Existe un fortalecimiento de discursos conservadores y antifeministas entre algunos sectores de la juventud al ofrecer identidades colectivas y respuestas simples frente a contextos de incertidumbre social, por lo que es uno de los principales retos para las democracias contemporáneas, alertó la doctora Estela Serret Bravo, investigadora de la Universidad Autónoma Metropolitana (UAM).

“La expansión de posiciones extremistas suele ir acompañada de expresiones crecientes de violencia, de ahí la importancia de fortalecer espacios de reflexión crítica y diálogo que contribuyan a la construcción de sociedades más igualitarias e incluyentes”, expresó en el Coloquio Internacional Odios, resentimientos y otros afectos: una mirada crítica de las subjetivaciones políticas de las derechas contemporáneas en la Unidad Iztapalapa.

Al impartir la conferencia magistral Los dilemas feministas frente a las nuevas derechas, abordó la relación histórica entre el feminismo y las tradiciones religiosas, así como los desafíos que enfrentan los movimientos por la igualdad.

Explicó que, contrario a las visiones simplificadas que presentan a las religiones como bloques homogéneos, la historia del cristianismo revela la existencia de múltiples corrientes de pensamiento que han sostenido posturas divergentes respecto de la dignidad humana, la igualdad y los derechos de las mujeres.

De acuerdo con la profesora investigadora de la Unidad Azcapotzalco, desde el siglo XVI, a partir de la Reforma Protestante y de los debates provocados dentro de la Iglesia Católica surgieron corrientes que comenzaron a reivindicar la plena dignidad de todas las personas, incluidas las mujeres y los grupos excluidos a lo largo de la historia.

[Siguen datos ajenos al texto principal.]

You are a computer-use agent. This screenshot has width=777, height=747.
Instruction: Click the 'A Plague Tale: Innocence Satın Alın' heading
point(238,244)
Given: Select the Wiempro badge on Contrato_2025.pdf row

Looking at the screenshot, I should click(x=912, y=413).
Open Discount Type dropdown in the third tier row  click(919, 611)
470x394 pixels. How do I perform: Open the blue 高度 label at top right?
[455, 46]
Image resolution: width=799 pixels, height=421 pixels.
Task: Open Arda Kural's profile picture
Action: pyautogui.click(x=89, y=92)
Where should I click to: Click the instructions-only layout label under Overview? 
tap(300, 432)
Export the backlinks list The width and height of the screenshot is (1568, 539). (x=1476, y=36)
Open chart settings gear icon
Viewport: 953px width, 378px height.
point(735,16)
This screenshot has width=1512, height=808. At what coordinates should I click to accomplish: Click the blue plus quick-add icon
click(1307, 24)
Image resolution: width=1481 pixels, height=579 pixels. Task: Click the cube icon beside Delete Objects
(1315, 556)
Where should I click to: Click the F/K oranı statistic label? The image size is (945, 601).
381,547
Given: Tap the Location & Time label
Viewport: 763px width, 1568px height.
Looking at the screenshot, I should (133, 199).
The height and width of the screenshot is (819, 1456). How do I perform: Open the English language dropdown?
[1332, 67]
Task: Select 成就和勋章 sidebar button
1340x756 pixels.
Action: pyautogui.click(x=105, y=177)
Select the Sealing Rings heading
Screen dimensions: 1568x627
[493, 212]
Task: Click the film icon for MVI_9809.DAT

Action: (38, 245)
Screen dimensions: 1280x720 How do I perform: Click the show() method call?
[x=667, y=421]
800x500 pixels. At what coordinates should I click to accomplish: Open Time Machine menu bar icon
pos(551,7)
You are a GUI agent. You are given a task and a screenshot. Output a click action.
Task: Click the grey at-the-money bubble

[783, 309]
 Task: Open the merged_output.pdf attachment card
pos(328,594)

Estas perspectivas, aunque marginales y enfrentadas a la ortodoxia religiosa, contribuyeron a abrir espacios de reflexión sobre la libertad individual y la igualdad.

La doctora Serret Bravo destacó la relevancia de figuras pioneras del pensamiento feminista como Marie de Gournay, quien en 1622 publicó un tratado sobre la igualdad entre hombres y mujeres, la filósofa inglesa Mary Astell, cuyas obras cuestionaron las interpretaciones religiosas que justificaban la subordinación femenina.

Asimismo, recordó el papel de Elizabeth Cady Stanton en el movimiento sufragista estadounidense del siglo XIX, quien impulsó la elaboración de La Biblia de la Mujer, obra colectiva que propuso lecturas feministas de diversos pasajes bíblicos con el propósito de demostrar que los textos podían interpretarse desde una perspectiva de igualdad y reconocimiento pleno de las mujeres como individuos.

La académica del Departamento de Sociología de dicha Unidad Universitaria se refirió al surgimiento de las teologías feministas en América Latina en la segunda mitad del siglo XX que buscaron demostrar que las ideas de libertad, dignidad y libre albedrío contenidas en la tradición cristiana debían incluir a las mujeres, en contraste con otras expresiones religiosas progresistas que, aunque comprometidas con la justicia social, mantuvieron reservas frente a las demandas feministas.